Like the plot of his Abot Kamay ang Pangarap (Elena's Redemption, 1996)--a woman made pregnant by her employer signs an agreement prepared by the employer's lawyer to settle out of court; once signed, she is raped from behind by said lawyer and spat on in the face. She returns home to the provinces, is slapped and shaken by her father (for bringing shame to their family, he yells), screams, and faints after having a miscarriage; when she wakes up she's suffering from amnesia--the rest of the picture is a flashback as her mother tells her her story, in an attempt to restore her memory. All this in the first ten or so minutes of the picture.

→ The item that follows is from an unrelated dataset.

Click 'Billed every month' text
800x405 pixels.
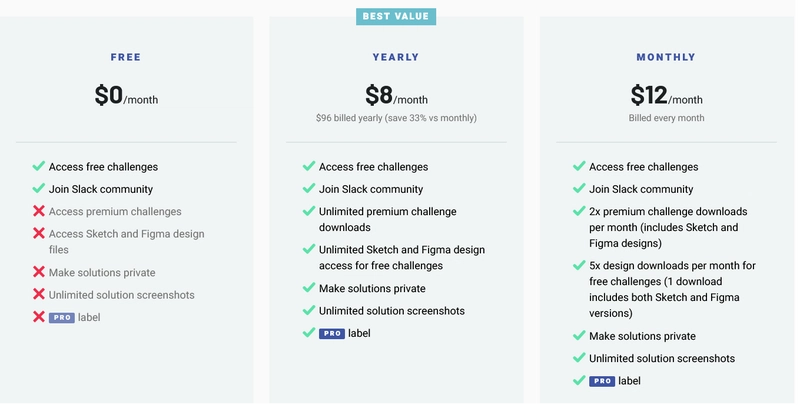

Sirk adds touches like the deer that miraculously shows up for the film's finale, affirming themes about nature and naturalness, that (if you look carefully) looks nervously offscreen before bounding away, apparently frightened off by some unseen stagehand.

That's subtle compared to the maid's attempt in halfway through Abot Kamay to get an abortion. She enters the world's most unsanitary illegal clinic and the first thing the abortionist does when entering is to drop all his instruments on the filthy floor. He's all apologies as he picks them up, asking her if she wants to go through with it; she doesn't (I wouldn't either, if he insisted on using those sticky instruments). He waves her aside with a sniff and calls for the next patient; a young girl and her boyfriend come in, heads bowed. The girl looks up, exclaims: "Father?" The abortionist looks down, yells "daughter?" He proceedsto slap her around, saying she's a disgrace to the family, etc., etc.

Sirk might provoke titters, if the viewer is in a particularly cynical and unreceptive mood, but Carlitos--Howlsville, absolutely.